Ce destin dramatique a créé une sorte de légende autour de sa trilogie : Impossible, en effet, de trouver une interview qui expliquerait comment il en est venu à l’écrire. Ni ce qui s’est passé dans sa vie, au cours de la gestation de ces trois ouvrages autour desquels, en raison de son absence tragique n’a été faite aucune promotion préalable.

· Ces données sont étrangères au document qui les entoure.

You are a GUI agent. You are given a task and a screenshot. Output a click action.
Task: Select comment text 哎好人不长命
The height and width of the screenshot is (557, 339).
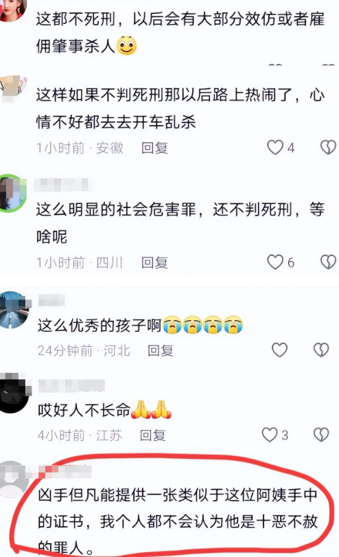click(84, 410)
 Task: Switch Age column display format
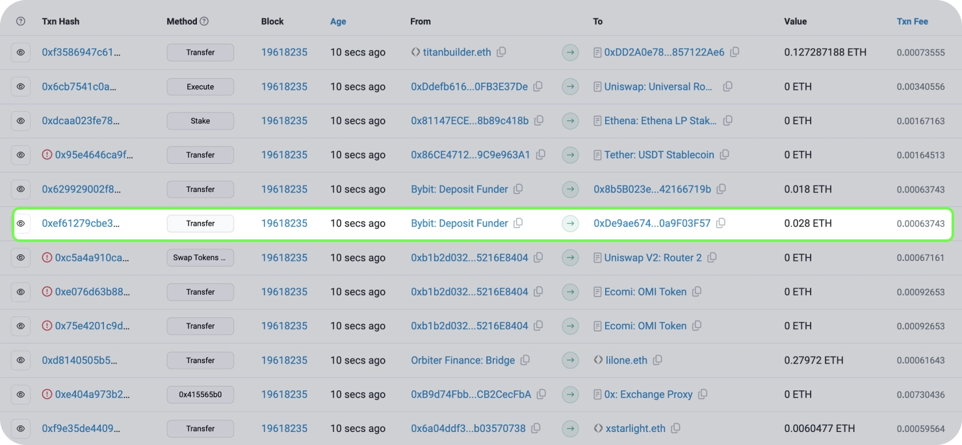click(338, 21)
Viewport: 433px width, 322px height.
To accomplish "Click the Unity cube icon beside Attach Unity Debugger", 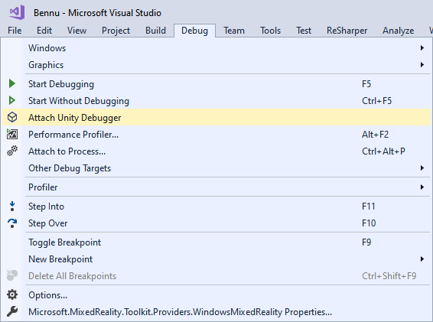I will pos(12,117).
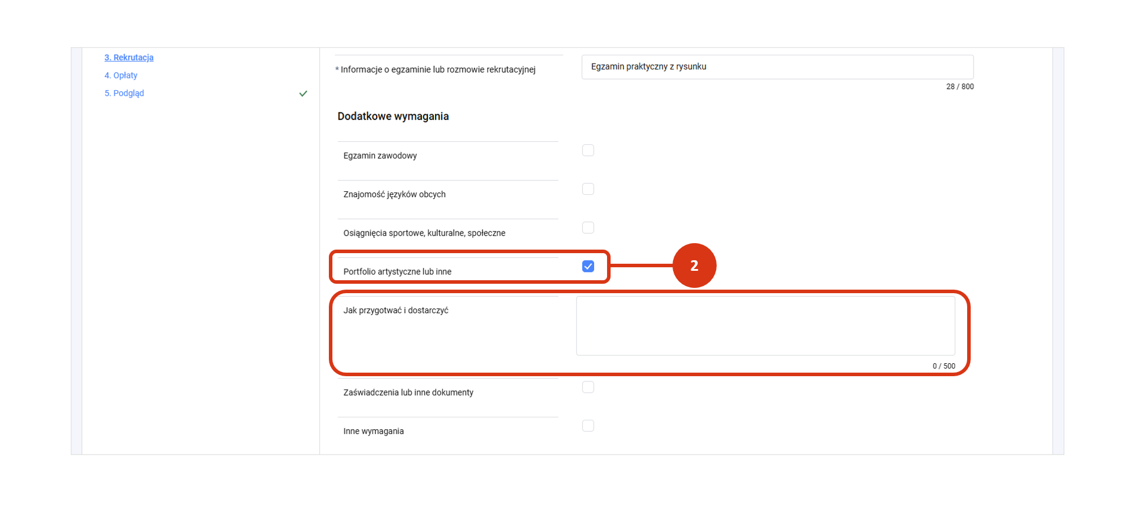
Task: Enable the Egzamin zawodowy checkbox
Action: (588, 151)
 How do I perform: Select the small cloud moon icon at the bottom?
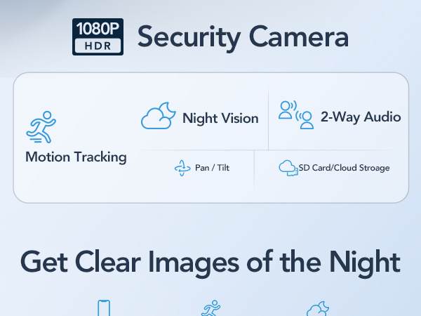[318, 309]
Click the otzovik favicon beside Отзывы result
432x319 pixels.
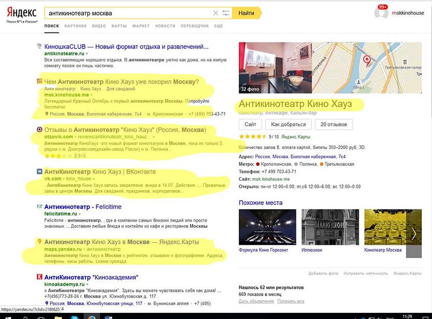(x=39, y=130)
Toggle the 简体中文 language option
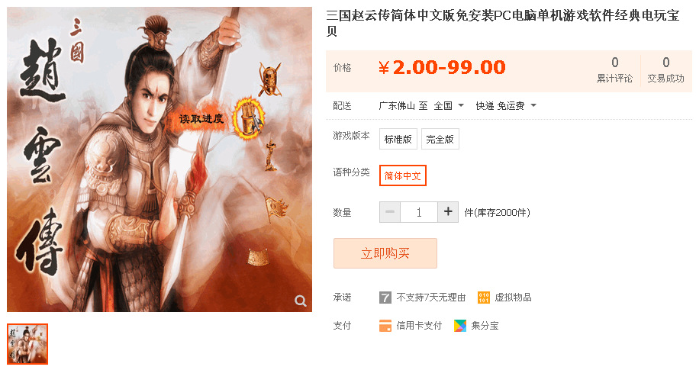The width and height of the screenshot is (696, 370). click(403, 175)
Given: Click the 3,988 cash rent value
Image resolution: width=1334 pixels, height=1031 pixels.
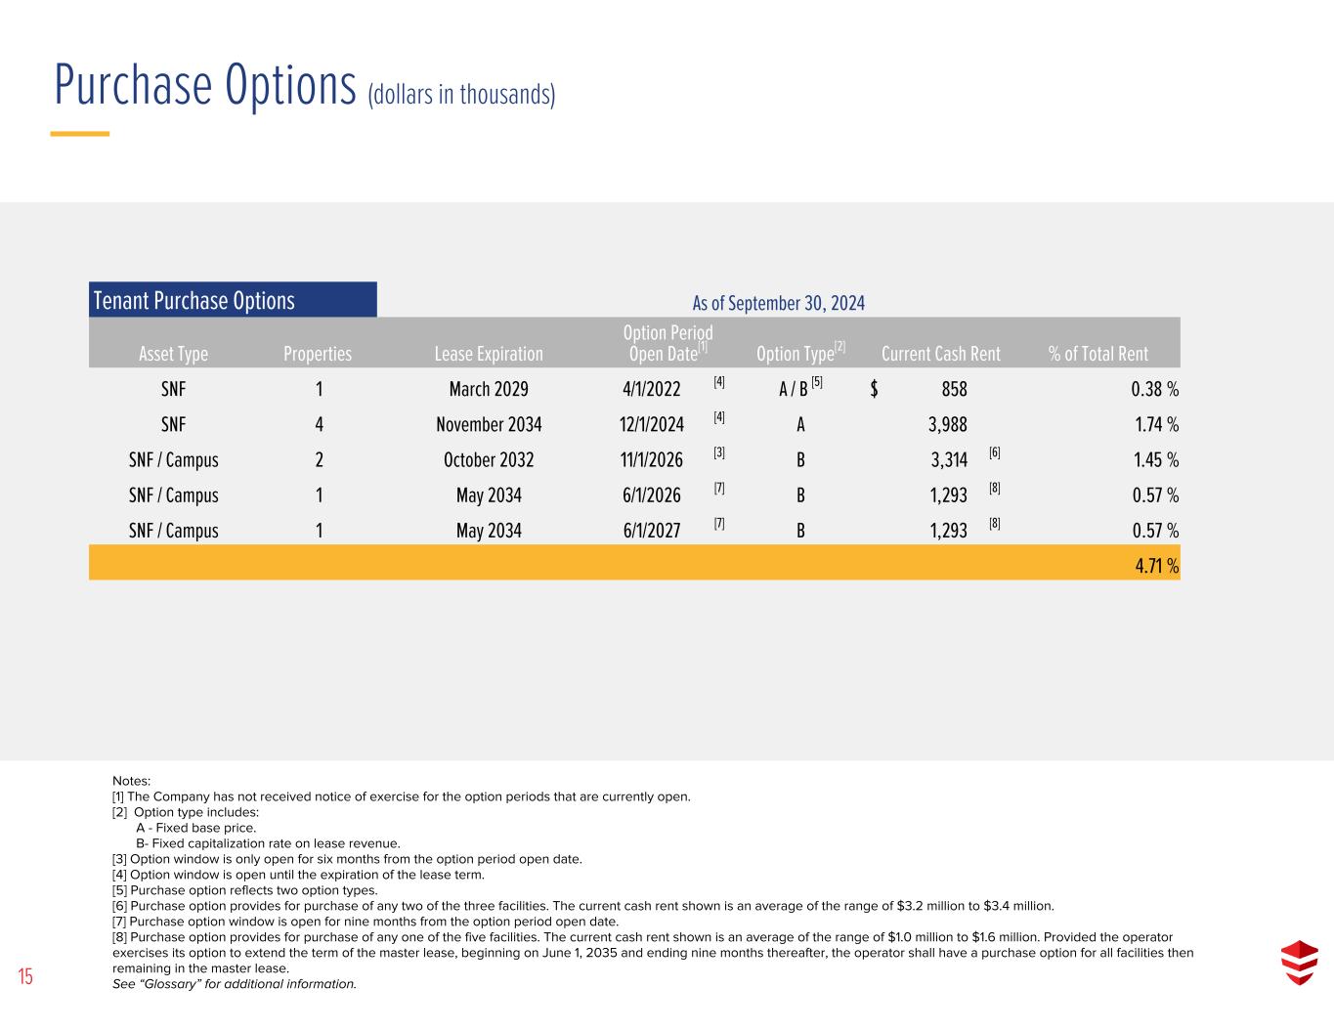Looking at the screenshot, I should [x=947, y=424].
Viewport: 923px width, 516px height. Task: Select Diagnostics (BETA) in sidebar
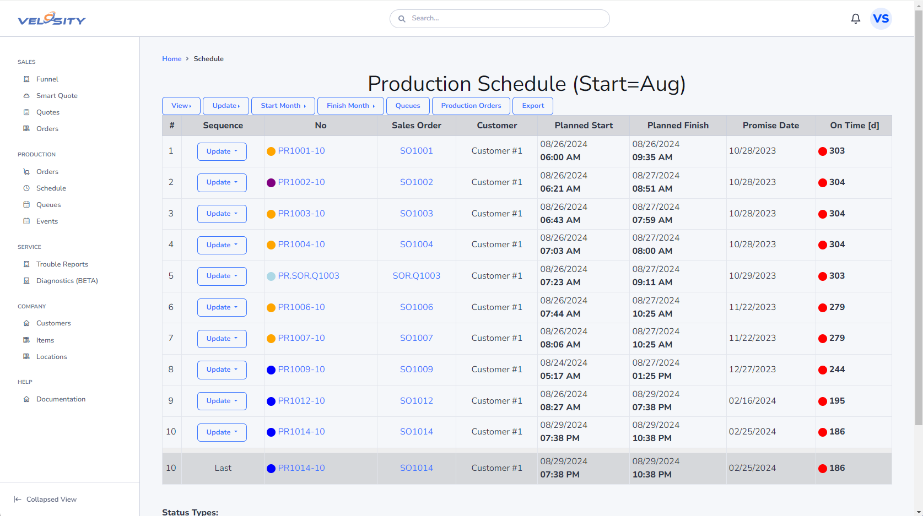click(67, 281)
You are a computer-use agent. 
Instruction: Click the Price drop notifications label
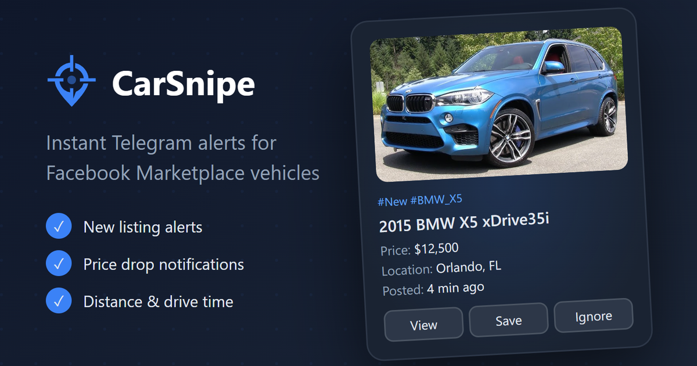pos(164,264)
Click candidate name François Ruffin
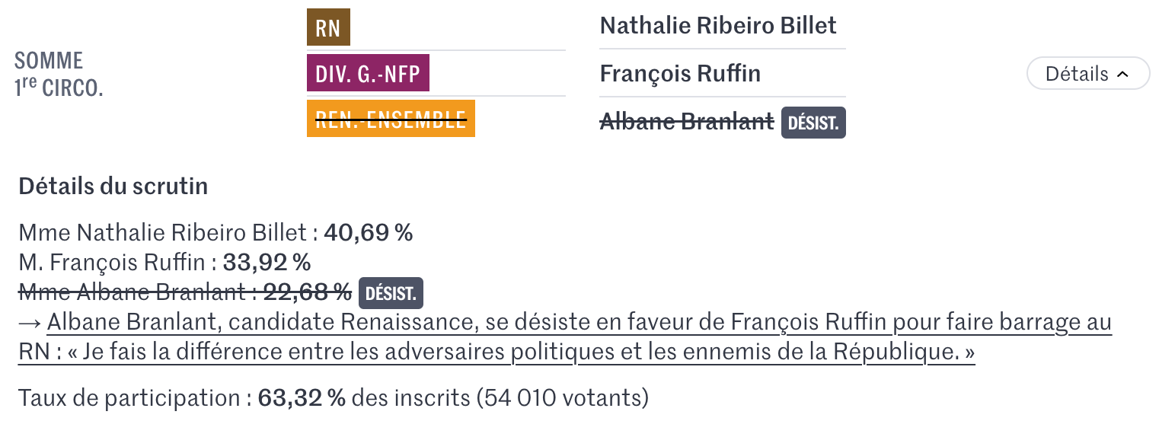The height and width of the screenshot is (437, 1159). point(680,74)
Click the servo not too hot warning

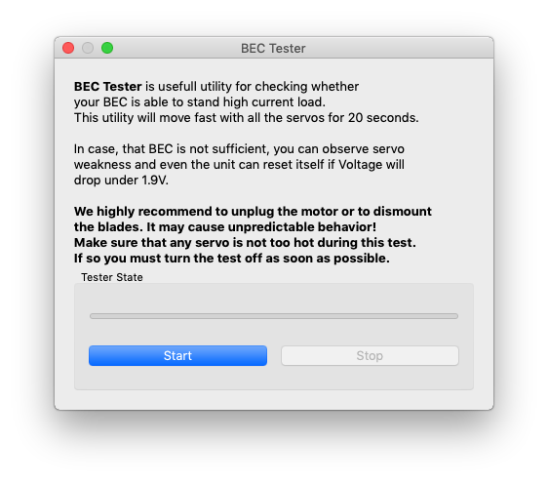[x=245, y=242]
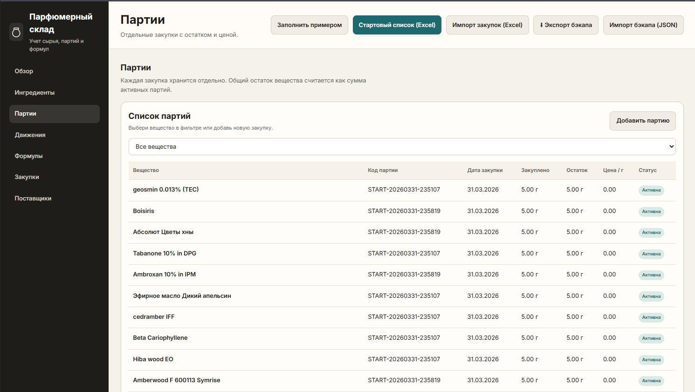Click the Экспорт бэкапа download button
Screen dimensions: 695x392
565,25
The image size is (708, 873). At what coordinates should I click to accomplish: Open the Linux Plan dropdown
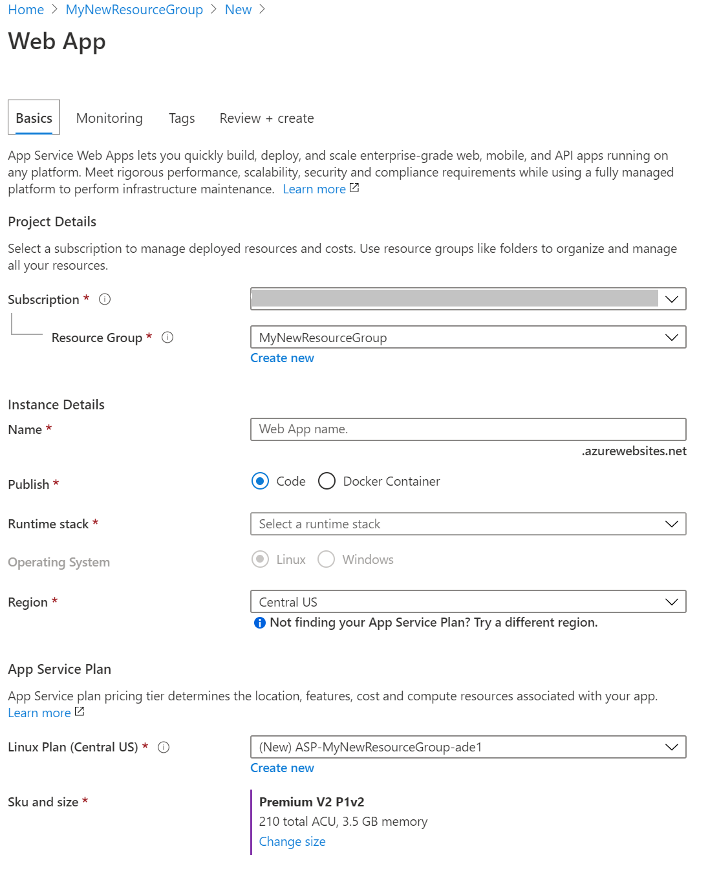(671, 747)
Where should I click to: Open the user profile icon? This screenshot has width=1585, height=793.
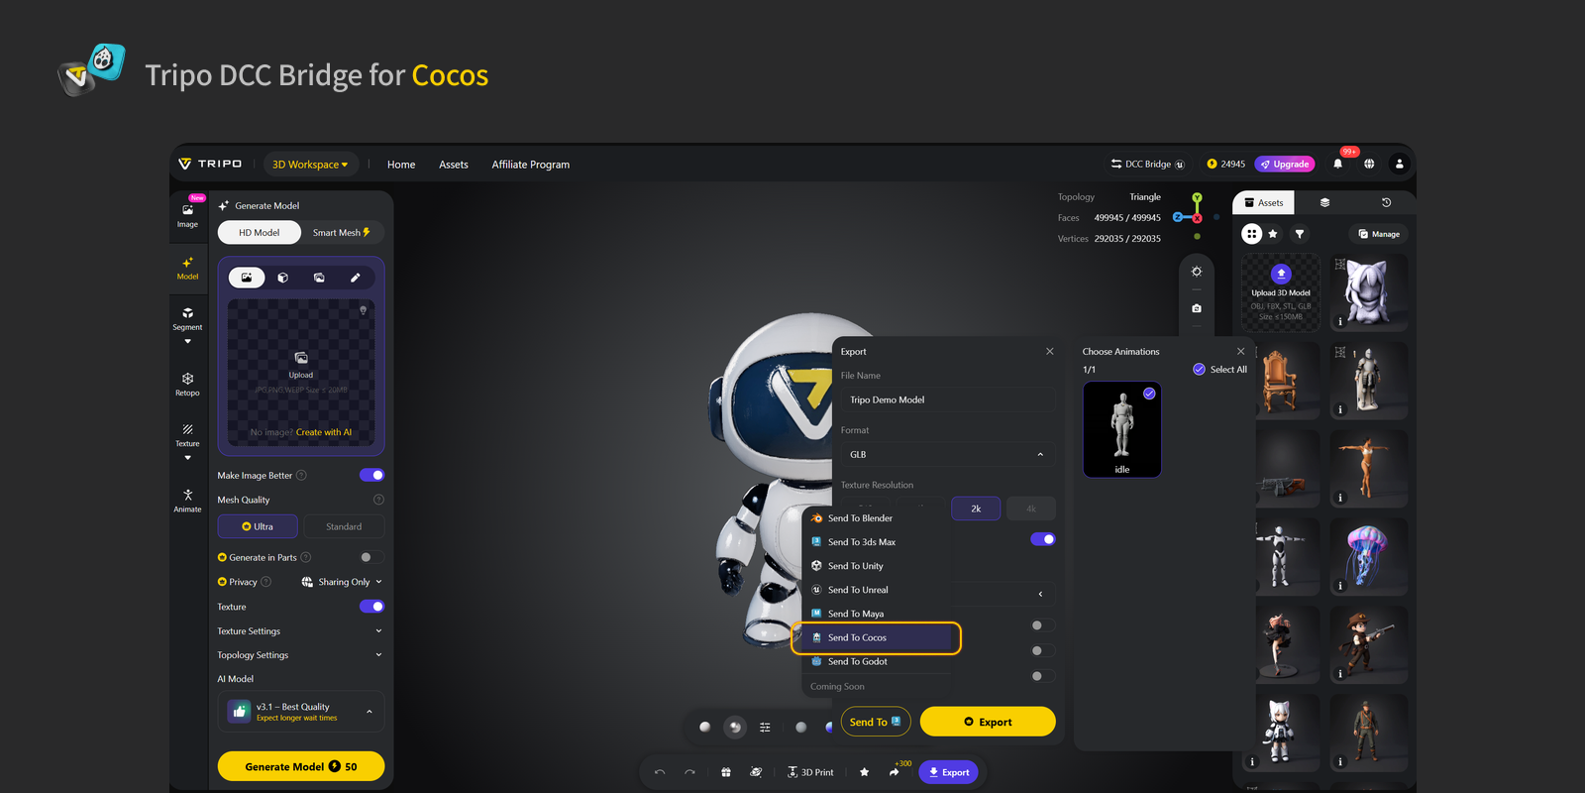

Journaliste, il a écrit plusieurs essais sur l’économie ; et des reportages de guerre en Afrique. Il était le rédacteur en chef d’ « Expo », une revue suédoise, observatoire des manifestations ordinaires du fascisme, et luttant contre l’extrême droite en Suède. Pour prouver son engagement réel contre le fascisme, il co-écrivit, en 1991, deux livres, Extrémisme de droite, puis Les démocrates suédois : le mouvement national. Il donna des conférences partout dans le monde, y compris à Londres, invité par Scotland Yard. À plusieurs reprises, il fut menacé de mort dans son pays. A un moment, suite à l’assassinat d’un confrère qui avait dénoncé les agissements de l’extrême droite, il bénéficia même d’une protection policière.

On sait également qu’il était fou de science-fiction; qu’il avait dans ce domaine publié deux fanzines « Sfärern » et « Fijagh » ; qu’il participa à l’exécutif de la plus grande association nordique de science-fiction, la SFSF (Skandinavisk Förening för Science-Fiction), avant d’en devenir le Président en 1980. Mais l’on peut constater que, de cette passion, il ne reste aucune trace dans ses ouvrages.

Il est décédé juste après avoir remis à son éditeur les trois tomes de la trilogie « Millenium » : « Les hommes qui n’aimaient pas les femmes », « La fille qui rêvait d’un bidon d’essence et d’une allumette », « La Reine dans le palais des courants d’air ». Il disait avoir écrit cette trilogie « comme assurance retraite ». Ce qui ne manque pas d’humour très noir !

De lui, ne subsiste qu’une unique photo qui a illustré ses nombreux textes ; et qui montre un personnage à l’air gentil, un peu rêveur, un peu  rétro.

Selon la télévision suédoise, Stieg Larsson aurait rédigé un testament en 1977 et cédé tous ses droits à la « Fédération des travailleurs communistes » alors que jusqu'à présent, les droits d'auteur ont été versés à son père et à son frère. Sa compagne, Eva Gabrielsson n'a jamais touché de royalties, bien qu’ils aient vécu ensemble pendant plus de trente ans, parce que la loi suédoise ne reconnaît pas le concubinage. En fait, ils ne s’étaient jamais mariés pour éviter de donner des renseignements sur eux-mêmes, en raison des engagements politiques de Stieg Larsson.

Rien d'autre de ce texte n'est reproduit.